When I explain to folks why I want to create a simulation about software development flow, I find myself repeating a phrase: software development is non-linear. In this week’s newsletter I wanted to explore that non-linearity in more detail.
First let’s step back. What do I mean by “software development is non-linear?” Unlike in physical systems where effect directly follows cause, in software development cause and effect often seem to be mere acquaintances. Or, as Wikipedia notes, a non-linear system is one where “the change of the output is not proportional to the change of the input.”
Consider a late-breaking change that went into a consumer desktop application. The software was written in an object-oriented language (C++ if I remember correctly, but the specific OO language doesn’t really matter for the purposes of this story).
A developer had found a way to fix a deep, gnarly bug by changing the default value of an instance variable. It was a single character change. We didn’t have automated tests and the programmer was cautious, so he did a series of paired code reviews with a selection of the most senior programmers and testers. No one he consulted (including me) could find anything wrong with his change. He merged it and delivered a new build to QA for testing, and…
Oh, the package still installed and launched, so some things still worked. But almost any user action triggered a crash. Turns out the code change was in a base class. Thanks to inheritance, that one-character fix—the teensiest possible change—had a ripple effect throughout the entire system.
I still break out in a cold sweat remembering that project. We were so incredibly lucky that the problems were spectacularly obvious. We were at the very end of an intense release crunch. Everyone was running on too little sleep and too much stress. If the side effects of the change had been subtle, we probably would have missed them. Instead we saw the problems immediately. Within an hour of delivering the build to QA, the programmer had reverted the change. If something is going to fail, I want it to fail BIG.
There are any number of other types of changes that seem like they should be innocuous but that can have an outsized impact: updating a dependency (even when theoretically it’s just a minor bug-fix version bump); NOT updating a dependency when there's a security patch available; changing a shared UI component; tweaking a permission model. Seemingly tiny changes or decisions can cause a cascading series of consequences.
Similarly, changes in project context can have a surprising impact on delivery schedules. As Fred Brooks noted back in 1975, adding more people to a late project makes it later. Yet despite Brooks' Law being close to half a century old, organizations still attempt to speed delivery of a release by scaling up the size of the team late in the project.
Sometimes the most profound change in context is a change in our understanding. Perhaps it’s our understanding of the full scope of the problem space or of the implications of previous design decisions. Or, as in the case of the story below, perhaps what changes is our understanding of our own technology stack.
I was the product owner of an internal tooling project. I’d asked for a particular feature. “Oh, that’s really hard,” the programmers demurred. “Are you sure you really need it?”
Yes, I confirmed. I really need it.
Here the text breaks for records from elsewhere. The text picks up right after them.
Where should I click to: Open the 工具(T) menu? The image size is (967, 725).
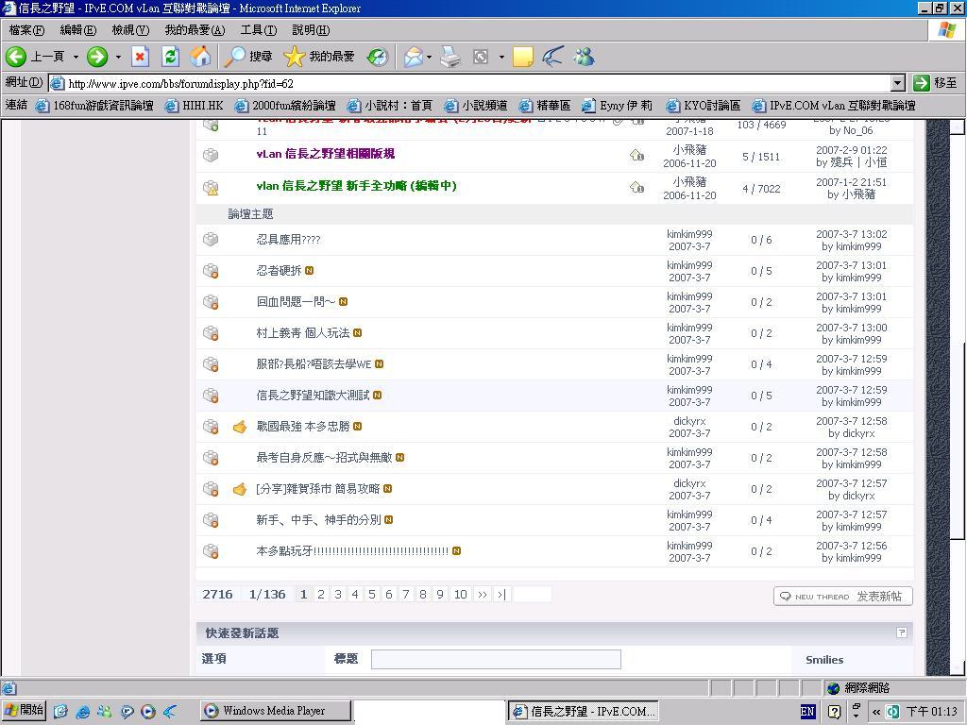(258, 30)
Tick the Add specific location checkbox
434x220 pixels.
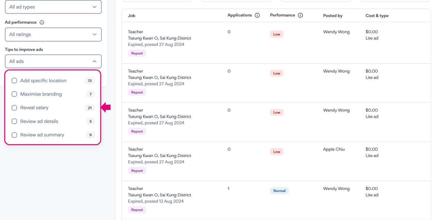pos(14,81)
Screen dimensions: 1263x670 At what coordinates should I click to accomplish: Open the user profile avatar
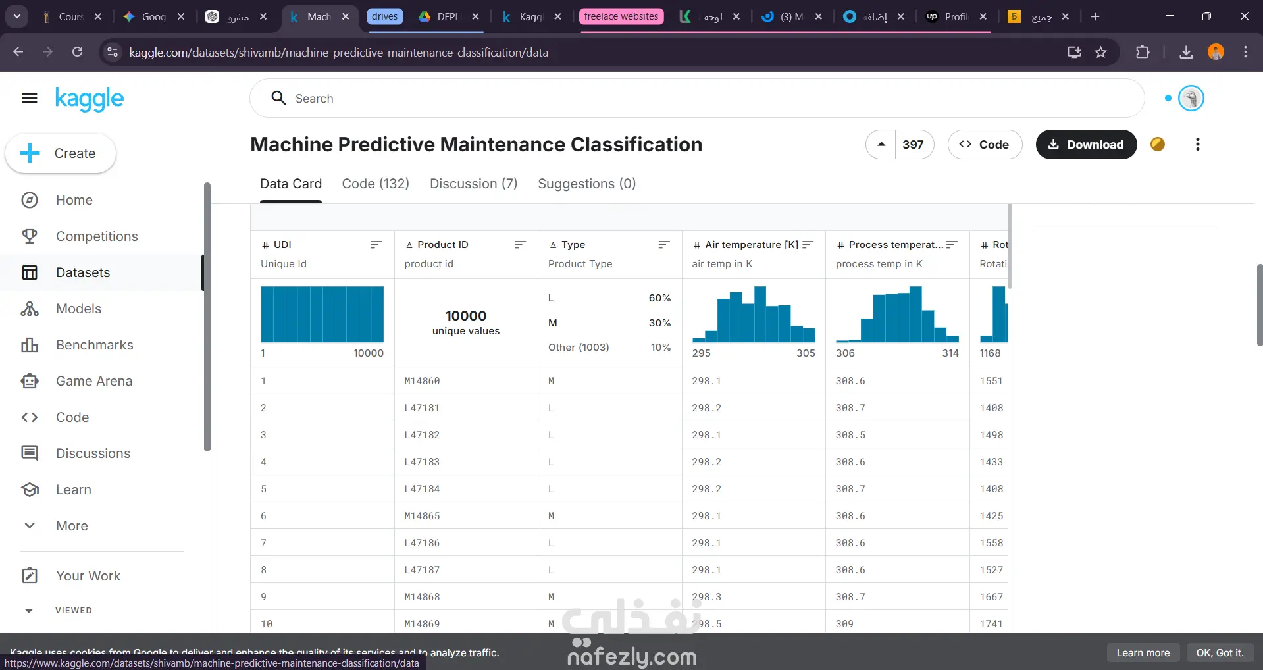pos(1191,98)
But it can wait until later, I conceded. Week after week as we groomed the backlog, I moved the item further down the list. Every time it bubbled toward the top, the programmers would shake their heads. “Yeah that one,” they’d say. “That one is going to be hard.”
Then on one magical Friday as the clock ticked inexorably toward the weekend, I looked up to find two programmers looking at me sheepishly. “Yes?” I asked.
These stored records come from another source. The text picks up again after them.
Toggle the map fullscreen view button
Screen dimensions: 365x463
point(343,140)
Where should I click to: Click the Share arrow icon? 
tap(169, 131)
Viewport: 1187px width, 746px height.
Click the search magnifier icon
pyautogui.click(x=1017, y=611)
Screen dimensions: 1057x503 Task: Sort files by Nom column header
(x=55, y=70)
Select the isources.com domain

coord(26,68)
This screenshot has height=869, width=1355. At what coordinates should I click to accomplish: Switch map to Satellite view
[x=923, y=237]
“Well, we ran out of other work in the backlog. We considered doing some code cleanup but we decided to take a run at that one story that we keep putting off. And we realized something...”
“...and that is?”
“The framework we’re using gives us that capability basically for free. We just had to wire it up.”
They were embarrassed by how hard they’d pushed back on me about the feature. They were also concerned I would think they’d been sandbagging. I wasn’t at all upset with them for overestimating the amount of work needed. Their resistance forced me to be more thoughtful in my prioritization. That in turn made for a more valuable product. I made sure to tell them that, along with expressing my utter delight at finally having the feature. I started my acceptance testing then and there. After weeks of believing the feature was so difficult I might never get it, it was coded and accepted and in production all within the span of an afternoon.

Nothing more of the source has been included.